>>>
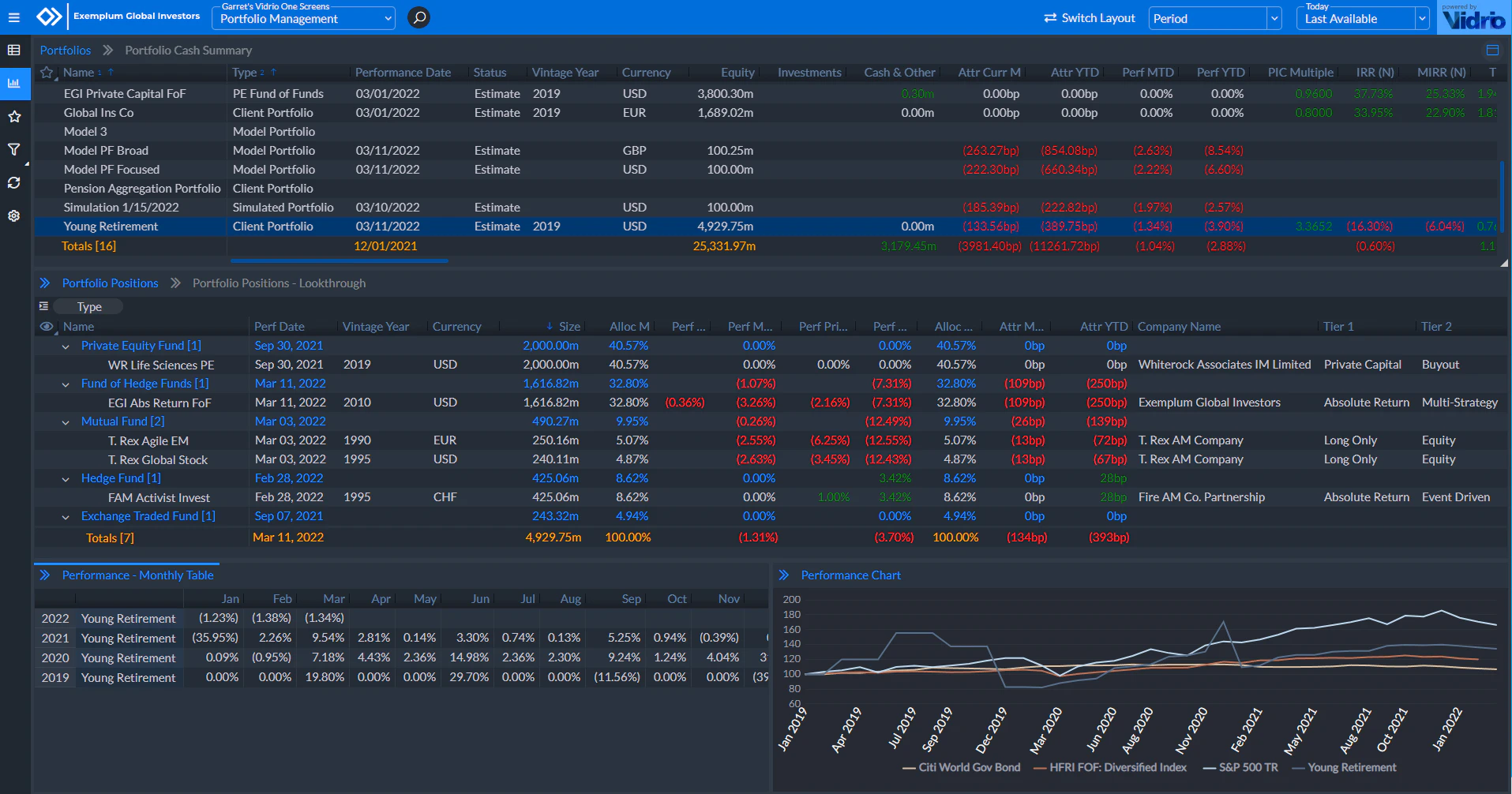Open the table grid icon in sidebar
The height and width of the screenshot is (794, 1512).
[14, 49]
<<<
>>>
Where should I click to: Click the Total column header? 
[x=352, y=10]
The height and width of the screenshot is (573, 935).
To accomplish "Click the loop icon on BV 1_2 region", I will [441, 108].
<<<
What the exercise asks –
Render the lines of the records as a JSON list of strings, one string per line and blank lines omitted, beginning with the line that contains "Where should I" and continuing through the line that contains "will [441, 108].".

Right answer –
[
  "Where should I click to: Click the Total column header? ",
  "[x=352, y=10]",
  "The height and width of the screenshot is (573, 935).",
  "To accomplish \"Click the loop icon on BV 1_2 region\", I will [441, 108]."
]